Problem to work on: Write the rows from the line containing "640x461 pixels. Task: Switch" through the end of the rows as a two-column CSV with the headers request and click_point, one row for each request. Put its text and its answer each in one quoted field, with line breaks replaced by spaces.

[Entries on finding words and elements]
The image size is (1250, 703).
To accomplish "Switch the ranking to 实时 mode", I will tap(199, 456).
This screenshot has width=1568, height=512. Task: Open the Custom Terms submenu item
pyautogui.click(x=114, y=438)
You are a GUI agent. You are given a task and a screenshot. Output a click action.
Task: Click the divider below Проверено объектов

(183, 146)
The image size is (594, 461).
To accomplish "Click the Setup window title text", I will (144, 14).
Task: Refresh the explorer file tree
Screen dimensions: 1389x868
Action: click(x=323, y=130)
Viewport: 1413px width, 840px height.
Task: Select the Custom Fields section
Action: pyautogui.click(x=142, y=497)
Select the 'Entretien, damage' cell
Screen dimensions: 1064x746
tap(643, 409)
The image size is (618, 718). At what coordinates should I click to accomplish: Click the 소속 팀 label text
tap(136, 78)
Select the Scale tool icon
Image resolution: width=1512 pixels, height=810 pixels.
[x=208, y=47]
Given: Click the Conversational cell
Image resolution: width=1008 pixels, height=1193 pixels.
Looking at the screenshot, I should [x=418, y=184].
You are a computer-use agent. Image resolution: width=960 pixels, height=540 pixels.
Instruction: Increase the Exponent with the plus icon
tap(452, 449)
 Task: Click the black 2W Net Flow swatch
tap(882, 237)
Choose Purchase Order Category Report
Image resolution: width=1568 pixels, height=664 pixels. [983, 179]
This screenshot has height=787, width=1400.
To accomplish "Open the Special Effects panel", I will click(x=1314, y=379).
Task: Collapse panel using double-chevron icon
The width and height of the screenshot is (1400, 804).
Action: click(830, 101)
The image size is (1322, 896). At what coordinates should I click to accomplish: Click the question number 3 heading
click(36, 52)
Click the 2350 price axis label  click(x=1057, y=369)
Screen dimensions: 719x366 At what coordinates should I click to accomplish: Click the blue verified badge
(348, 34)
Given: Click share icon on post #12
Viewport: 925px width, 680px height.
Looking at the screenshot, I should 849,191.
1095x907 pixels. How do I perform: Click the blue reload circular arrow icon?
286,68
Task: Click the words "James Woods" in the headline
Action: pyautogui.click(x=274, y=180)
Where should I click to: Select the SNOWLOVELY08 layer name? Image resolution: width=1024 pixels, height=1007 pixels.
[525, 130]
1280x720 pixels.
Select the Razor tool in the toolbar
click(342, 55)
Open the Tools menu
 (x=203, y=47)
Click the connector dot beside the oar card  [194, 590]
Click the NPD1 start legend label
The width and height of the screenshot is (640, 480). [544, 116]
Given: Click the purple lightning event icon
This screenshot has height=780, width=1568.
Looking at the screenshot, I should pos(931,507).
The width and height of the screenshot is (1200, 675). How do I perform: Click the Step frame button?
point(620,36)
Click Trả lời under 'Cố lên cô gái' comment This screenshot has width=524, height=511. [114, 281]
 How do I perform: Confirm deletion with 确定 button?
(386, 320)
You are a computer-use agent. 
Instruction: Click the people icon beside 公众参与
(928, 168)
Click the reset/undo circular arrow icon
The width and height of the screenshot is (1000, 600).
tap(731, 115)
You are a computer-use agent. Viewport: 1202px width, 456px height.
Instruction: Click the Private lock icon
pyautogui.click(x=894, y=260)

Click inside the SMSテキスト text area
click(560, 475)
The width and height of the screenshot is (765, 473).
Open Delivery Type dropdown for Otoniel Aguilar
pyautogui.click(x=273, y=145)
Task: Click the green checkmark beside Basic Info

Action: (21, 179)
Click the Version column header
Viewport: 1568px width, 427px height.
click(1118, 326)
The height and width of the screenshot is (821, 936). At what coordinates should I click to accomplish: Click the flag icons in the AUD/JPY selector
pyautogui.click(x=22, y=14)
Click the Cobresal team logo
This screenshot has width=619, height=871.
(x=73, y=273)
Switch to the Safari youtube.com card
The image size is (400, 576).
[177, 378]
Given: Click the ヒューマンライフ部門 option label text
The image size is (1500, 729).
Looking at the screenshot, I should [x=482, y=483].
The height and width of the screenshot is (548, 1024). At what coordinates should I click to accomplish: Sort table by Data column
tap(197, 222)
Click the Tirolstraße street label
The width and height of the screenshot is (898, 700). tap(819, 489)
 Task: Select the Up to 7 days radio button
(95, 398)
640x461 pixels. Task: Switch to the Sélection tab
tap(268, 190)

Exercise output:
request,click_point
"640x461 pixels. Task: Switch to the Sélection tab","tap(268, 190)"